__EXCERPT__.

All of a sudden a young journalist came running up to me, in a panic, brandishing her mobile phone. She showed me a text message that announced that my film had been banned in India, and that I was about to be arrested.
I felt strangely calm, though nothing at all had prepared me for the resounding blow of the ban. My editor, who was at my side, started crying and begged me to leave and “save myself”. My instincts were entirely in another direction. After phoning seven lawyers, who all advised me to go immediately, I resolved to leave India on the plane I had originally booked, some 26 hours hence.

What I was most concerned about was that if prosecution were to be brought against me, I should not be accused of trying to evade justice.
I received an email from the Delhi police public relations officer, outlining the reasons the commissioner of police had given to the magistrate for the ban to be imposed, including a fear that the film would lead to a “disruption of law and order”. The irony of this was not lost on me. They feared protests, when it was my admiration and gratitude for those Indians who had poured out on to the streets with such commitment, courage and tenacity, demanding a better world for women and girls, that had led me to commit two and a half years of my life to this campaigning film.

The morning after the announcement of the ban I watched proceedings in the Indian parliament on TV in a state of shock. Apparently grown-up men and women MPs were in a state of what can only be described as hysteria. There were cries of “She is decimating our tourist industry” and “This outsider has orchestrated a campaign to shame India”. Only two noble human beings (Javed Akhtar and Anu Aga) were in favour of the film and urged India to be courageous enough to look in the mirror. And, of course, I knew for a fact that none of the MPs had actually seen the film they were in such a furore about. At that stage it existed on one pen drive, in my purse. Nonetheless they were full of certainty and negative opinions about it.

__WORK ORDER A__. In the listing, replace "screenshot" with "image" in the lines from the one with "coordinates (356, 630)." to the one with "x-tick-label: 7.3 is", and write those lines out again with everything else unchanged.

__RECORDS__.
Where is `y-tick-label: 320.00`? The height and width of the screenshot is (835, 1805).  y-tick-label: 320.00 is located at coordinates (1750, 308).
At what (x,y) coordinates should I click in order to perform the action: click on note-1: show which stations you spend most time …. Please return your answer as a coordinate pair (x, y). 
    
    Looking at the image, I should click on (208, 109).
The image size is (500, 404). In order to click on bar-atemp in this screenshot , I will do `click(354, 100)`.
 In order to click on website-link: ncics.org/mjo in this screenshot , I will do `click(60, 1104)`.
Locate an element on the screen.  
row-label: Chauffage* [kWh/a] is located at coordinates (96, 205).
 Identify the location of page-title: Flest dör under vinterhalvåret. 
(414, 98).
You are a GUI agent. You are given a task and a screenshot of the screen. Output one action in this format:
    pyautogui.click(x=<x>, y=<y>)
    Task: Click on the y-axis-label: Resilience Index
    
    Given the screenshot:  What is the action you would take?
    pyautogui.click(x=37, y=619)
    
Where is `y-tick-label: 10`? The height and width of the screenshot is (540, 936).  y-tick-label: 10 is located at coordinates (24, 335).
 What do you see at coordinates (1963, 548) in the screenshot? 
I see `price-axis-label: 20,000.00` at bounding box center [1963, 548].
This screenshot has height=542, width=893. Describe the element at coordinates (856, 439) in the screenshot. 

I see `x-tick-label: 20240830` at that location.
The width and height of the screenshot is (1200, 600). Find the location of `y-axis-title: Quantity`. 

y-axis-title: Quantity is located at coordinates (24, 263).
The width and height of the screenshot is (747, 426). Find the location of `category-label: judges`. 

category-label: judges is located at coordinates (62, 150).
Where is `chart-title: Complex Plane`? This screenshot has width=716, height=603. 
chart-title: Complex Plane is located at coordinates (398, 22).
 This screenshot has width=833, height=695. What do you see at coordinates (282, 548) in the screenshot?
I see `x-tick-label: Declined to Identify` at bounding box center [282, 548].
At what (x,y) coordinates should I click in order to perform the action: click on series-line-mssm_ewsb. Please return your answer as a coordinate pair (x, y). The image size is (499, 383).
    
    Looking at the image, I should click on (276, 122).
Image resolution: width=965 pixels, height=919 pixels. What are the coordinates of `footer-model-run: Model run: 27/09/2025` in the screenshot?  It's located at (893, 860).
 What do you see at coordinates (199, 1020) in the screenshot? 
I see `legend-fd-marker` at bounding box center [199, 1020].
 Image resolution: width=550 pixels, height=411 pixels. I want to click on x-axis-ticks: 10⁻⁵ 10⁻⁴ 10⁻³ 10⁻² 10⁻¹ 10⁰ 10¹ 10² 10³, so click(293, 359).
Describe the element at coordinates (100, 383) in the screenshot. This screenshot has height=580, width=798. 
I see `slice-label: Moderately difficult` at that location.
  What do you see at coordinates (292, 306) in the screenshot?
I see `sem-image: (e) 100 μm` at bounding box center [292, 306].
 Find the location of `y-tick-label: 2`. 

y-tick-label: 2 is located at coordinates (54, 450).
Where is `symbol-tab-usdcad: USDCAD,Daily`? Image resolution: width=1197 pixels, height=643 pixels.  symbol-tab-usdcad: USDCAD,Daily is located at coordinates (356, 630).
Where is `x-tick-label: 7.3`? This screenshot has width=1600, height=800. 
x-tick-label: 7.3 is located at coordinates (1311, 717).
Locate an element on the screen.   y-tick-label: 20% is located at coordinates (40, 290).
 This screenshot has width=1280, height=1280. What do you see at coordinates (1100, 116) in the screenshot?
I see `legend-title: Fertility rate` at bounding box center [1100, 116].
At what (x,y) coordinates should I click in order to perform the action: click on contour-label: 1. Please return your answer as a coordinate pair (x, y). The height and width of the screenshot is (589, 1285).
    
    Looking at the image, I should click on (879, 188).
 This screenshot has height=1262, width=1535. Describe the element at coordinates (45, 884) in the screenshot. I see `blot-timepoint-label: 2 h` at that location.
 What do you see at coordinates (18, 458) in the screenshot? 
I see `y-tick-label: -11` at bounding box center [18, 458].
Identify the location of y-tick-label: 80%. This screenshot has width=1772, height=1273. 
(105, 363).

__WORK ORDER B__. In the excerpt about the film ban, which two people in parliament were in favor of the film?

__OUTPUT A__.
Where is `symbol-tab-usdcad: USDCAD,Daily`? Image resolution: width=1197 pixels, height=643 pixels.  symbol-tab-usdcad: USDCAD,Daily is located at coordinates (356, 630).
Where is `x-tick-label: 7.3`? This image has width=1600, height=800. 
x-tick-label: 7.3 is located at coordinates (1311, 717).

__OUTPUT B__. Javed Akhtar and Anu Aga.